O exame do Fator II da coagulação, também conhecido como protrombina, avalia a atividade dessa proteína essencial para o processo de coagulação sanguínea. Alterações em seus níveis podem indicar risco aumentado de sangramento ou de trombose, sendo fundamental em investigações hematológicas e acompanhamento de pacientes com distúrbios da coagulação.
Informação importante
Este exame não necessita de agendamento.
O Fator II, ou protrombina, é uma glicoproteína produzida no fígado sob dependência da vitamina K. Ele é convertido em trombina durante a cascata de coagulação, desempenhando papel central na formação do coágulo sanguíneo.
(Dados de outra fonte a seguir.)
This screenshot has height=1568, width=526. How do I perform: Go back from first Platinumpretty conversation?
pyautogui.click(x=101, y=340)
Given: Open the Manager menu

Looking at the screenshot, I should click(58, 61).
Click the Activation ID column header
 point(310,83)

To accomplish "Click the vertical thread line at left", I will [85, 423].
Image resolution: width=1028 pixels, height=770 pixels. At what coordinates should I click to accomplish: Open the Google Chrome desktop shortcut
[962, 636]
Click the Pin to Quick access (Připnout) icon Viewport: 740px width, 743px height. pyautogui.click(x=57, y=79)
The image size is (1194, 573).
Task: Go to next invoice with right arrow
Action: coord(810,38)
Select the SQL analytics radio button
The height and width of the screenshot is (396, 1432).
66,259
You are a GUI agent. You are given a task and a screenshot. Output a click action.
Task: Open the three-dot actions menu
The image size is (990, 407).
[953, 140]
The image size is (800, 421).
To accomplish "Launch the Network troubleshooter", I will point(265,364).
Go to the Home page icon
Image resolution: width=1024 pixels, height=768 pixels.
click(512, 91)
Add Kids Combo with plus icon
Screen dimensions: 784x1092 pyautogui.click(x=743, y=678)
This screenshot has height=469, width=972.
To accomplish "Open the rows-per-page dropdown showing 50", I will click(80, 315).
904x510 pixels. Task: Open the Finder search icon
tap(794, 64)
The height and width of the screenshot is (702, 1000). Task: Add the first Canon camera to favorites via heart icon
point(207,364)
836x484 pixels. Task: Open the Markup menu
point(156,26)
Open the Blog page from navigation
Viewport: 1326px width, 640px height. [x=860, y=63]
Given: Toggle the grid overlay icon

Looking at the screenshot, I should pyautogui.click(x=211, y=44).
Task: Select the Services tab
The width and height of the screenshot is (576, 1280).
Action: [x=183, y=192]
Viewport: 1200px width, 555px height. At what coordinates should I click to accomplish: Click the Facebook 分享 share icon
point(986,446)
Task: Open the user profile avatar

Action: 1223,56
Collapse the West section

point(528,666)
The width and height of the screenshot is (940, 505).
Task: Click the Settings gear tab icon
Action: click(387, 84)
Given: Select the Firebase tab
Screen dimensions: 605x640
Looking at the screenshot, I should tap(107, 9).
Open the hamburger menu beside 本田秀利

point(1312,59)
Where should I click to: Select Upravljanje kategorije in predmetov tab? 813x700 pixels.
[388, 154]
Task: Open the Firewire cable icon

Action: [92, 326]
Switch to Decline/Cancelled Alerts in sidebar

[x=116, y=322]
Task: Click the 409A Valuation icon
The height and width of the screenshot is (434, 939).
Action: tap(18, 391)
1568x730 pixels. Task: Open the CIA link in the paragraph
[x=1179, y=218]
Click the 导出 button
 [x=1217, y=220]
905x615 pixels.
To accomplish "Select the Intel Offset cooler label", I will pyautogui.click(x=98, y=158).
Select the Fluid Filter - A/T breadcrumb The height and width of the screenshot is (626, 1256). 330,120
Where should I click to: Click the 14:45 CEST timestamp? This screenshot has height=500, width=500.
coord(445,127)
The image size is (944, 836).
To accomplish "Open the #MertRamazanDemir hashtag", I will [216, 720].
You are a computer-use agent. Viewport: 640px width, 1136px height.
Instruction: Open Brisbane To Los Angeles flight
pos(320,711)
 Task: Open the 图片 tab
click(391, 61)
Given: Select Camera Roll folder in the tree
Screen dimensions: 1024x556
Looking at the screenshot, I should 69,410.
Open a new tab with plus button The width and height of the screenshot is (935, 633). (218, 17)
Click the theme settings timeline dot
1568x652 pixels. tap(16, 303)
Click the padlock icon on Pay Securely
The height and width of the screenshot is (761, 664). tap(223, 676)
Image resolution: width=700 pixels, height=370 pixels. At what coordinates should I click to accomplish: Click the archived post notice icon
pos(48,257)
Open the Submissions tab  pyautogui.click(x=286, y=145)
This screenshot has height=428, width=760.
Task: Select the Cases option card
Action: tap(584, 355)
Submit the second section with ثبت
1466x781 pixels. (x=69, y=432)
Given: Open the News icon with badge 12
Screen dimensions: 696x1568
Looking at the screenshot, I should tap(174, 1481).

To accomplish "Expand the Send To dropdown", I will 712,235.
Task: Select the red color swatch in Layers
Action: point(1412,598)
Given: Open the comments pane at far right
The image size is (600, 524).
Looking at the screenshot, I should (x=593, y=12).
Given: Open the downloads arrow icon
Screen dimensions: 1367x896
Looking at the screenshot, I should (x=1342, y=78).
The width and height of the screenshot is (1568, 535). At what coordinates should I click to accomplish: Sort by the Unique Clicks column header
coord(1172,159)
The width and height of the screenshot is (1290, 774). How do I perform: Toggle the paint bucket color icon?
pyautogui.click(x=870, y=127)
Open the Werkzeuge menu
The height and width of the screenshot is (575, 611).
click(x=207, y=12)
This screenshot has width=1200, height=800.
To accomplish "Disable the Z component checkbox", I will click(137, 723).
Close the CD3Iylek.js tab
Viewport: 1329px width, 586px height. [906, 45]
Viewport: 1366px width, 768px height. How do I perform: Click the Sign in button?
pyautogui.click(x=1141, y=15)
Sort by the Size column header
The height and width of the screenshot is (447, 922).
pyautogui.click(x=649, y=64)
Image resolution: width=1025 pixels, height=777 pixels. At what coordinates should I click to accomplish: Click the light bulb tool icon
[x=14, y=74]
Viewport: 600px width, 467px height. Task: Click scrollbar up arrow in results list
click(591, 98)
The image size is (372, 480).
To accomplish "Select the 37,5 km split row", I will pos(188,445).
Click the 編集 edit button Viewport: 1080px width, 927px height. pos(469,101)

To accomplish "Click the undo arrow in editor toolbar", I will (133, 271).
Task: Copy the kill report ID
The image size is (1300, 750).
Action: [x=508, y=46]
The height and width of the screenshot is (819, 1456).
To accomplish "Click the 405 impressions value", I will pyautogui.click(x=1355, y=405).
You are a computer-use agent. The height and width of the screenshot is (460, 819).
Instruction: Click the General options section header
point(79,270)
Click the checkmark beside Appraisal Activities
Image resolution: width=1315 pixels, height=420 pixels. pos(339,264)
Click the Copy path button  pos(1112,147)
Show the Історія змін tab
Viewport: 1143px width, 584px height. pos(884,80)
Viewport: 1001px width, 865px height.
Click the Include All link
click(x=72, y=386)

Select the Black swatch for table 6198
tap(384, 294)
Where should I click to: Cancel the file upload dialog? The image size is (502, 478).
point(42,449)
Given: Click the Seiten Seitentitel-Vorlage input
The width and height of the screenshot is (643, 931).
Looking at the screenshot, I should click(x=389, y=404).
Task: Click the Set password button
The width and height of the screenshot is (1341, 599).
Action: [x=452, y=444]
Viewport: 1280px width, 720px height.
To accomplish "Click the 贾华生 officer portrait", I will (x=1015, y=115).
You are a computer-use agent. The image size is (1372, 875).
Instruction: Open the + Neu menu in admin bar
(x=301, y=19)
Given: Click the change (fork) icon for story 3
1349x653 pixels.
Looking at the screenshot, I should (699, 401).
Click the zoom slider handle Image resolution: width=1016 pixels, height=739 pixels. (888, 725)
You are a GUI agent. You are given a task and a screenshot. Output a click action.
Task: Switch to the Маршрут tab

O exame mede sua concentração ou atividade funcional no sangue.
O exame é solicitado para investigar distúrbios hemorrágicos ou trombóticos, avaliar a função hepática, acompanhar o uso de anticoagulantes e detectar condições hereditárias, como a deficiência congênita de protrombina. Também pode ser indicado em casos de suspeita de mutações genéticas, como a mutação G20210A do gene da protrombina, associada ao aumento do risco de trombose.
O exame é realizado por meio de coleta de sangue venoso, em tubo específico para estudos de coagulação. O plasma é processado em laboratório para mensurar a atividade funcional ou a presença da mutação genética, dependendo do tipo de solicitação médica.
Ele é indicado em pacientes com histórico de sangramentos inexplicáveis, episódios de trombose venosa profunda, embolia pulmonar ou histórico familiar de distúrbios da coagulação. Também pode ser solicitado em casos de doenças hepáticas, deficiência de vitamina K e antes de procedimentos cirúrgicos de risco.
Os valores de referência variam conforme o método e o laboratório, mas em geral a atividade funcional da protrombina deve estar entre 70% e 120%.
O exame pode ser solicitado por hematologistas, clínicos gerais, angiologistas, cardiologistas, hepatologistas e outros médicos envolvidos na investigação de distúrbios da coagulação ou no acompanhamento de pacientes com histórico de trombose ou sangramentos.
Não há necessidade de jejum, mas o uso de anticoagulantes deve ser informado, pois pode interferir no resultado. Em exames genéticos, não há interferência de medicamentos.